See Kelly v. Kelly, 167 N.C. App. 437, 443, 606 S.E.2d
364, 369 (2004) (noting that an order which is not appealed from is
'the law of the case') (citation omitted). Further, we are
unpersuaded that the record indicates that such a demand would have
been futile. Thus, plaintiffs failed to demonstrate that they had
derivative standing as taxpayers to sue on behalf of a public
agency or subdivision.
See Guilford County Bd. of Comrs., 124 N.C.

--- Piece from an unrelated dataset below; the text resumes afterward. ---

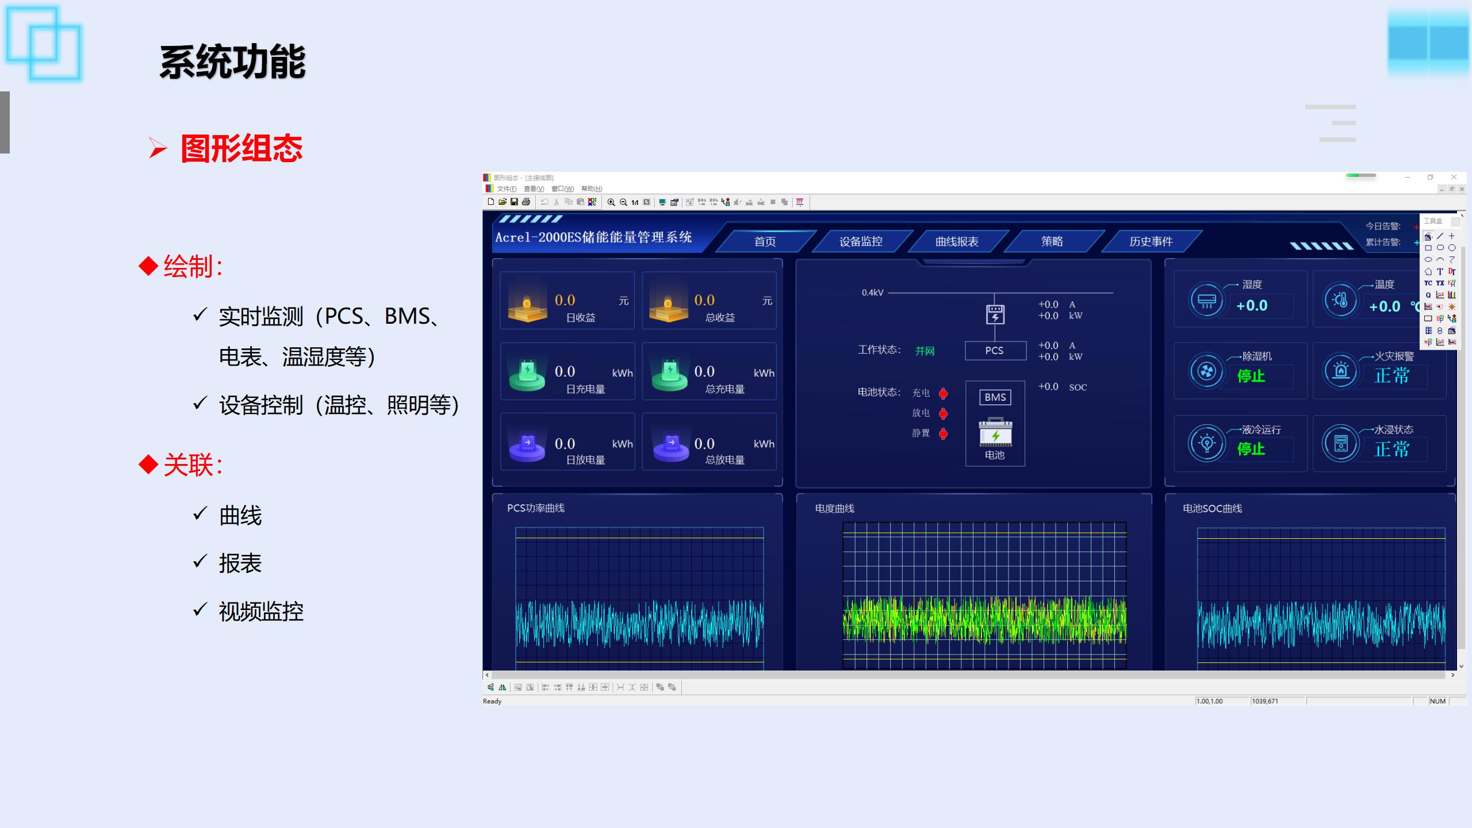
Task: Open the 文件(F) menu
Action: tap(506, 189)
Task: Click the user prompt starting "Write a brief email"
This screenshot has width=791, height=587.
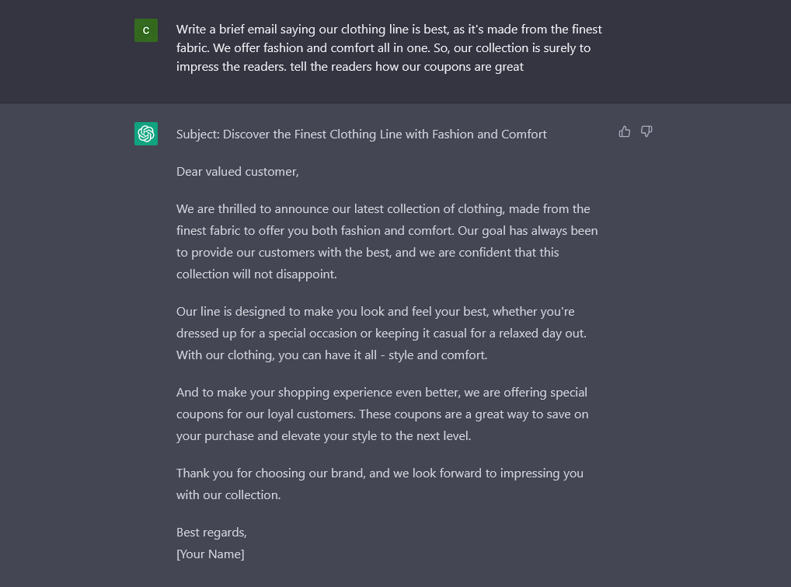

App. at 747, 478 S.E.2d at 647.
The present plaintiffs are also North Carolina citizens, and
they contend that, as citizens, they had constitutional standing
to bring their action in superior court. However, during the
course of the litigation before the trial court, plaintiffs
abnegated their prayer for
mandamus. Thus, plaintiffs were no
longer seeking to have the allegedly wrongly withdrawn funds
replenished, and their remaining requests for relief sought only a
judicial declaration that the legislative and executive branches
should not have made the challenged withdrawals from the HTF and
should not make such withdrawals again. Notably, plaintiffs did
not allege that a recurrence of the alleged misconduct was
imminent. Therefore, plaintiffs' action as citizens was for an
advisory declaration, which they had no standing to seek.
See
Neuse River Found., Inc., 155 N.C. App. at 114, 574 S.E.2d at 52
(requiring, as a basis for standing, that the relief sought by aplaintiff be likely to redress his claimed injury);
see also Wise,
357 N.C. at 408, 584 S.E.2d at 740 (noting that advisory court
opinions are improper).
Furthermore, although plaintiffs' complaint was purportedly
filed on behalf of affected holders of Highway Bonds, plaintiffs do
not own any of these bonds. Therefore, even assuming
arguendo that
a bondholder would have standing to sue over the HTF withdrawals at
issue in the instant case, the named plaintiffs could not
demonstrate that they were members of this class, whose repayment
was alleged to be jeopardized by the withdrawals.
See Neuse River
Found., Inc., 155 N.C. App. at 114, 574 S.E.2d at 52 (requiring, as
a basis for standing, that a suing plaintiff suffer injury);
Texfi
Industries, 44 N.C. App. at 270, 261 S.E.2d at 23 (requiring, as a
basis for standing, that a suing taxpayer be a member of the class
that is prejudiced).
Thus, as of the hearing on the cross-motions for summary
judgment, the facts and circumstances of the instant case revealed
that the present plaintiffs lacked standing to pursue their action
against defendants. Accordingly, to the extent that the trial
court's order is a dismissal for lack of standing, it is affirmed.
This holding makes it unnecessary for us to address the remaining
issues briefed by the parties.
Affirmed.
Judges TIMMONS-GOODSON and BRYANT concur.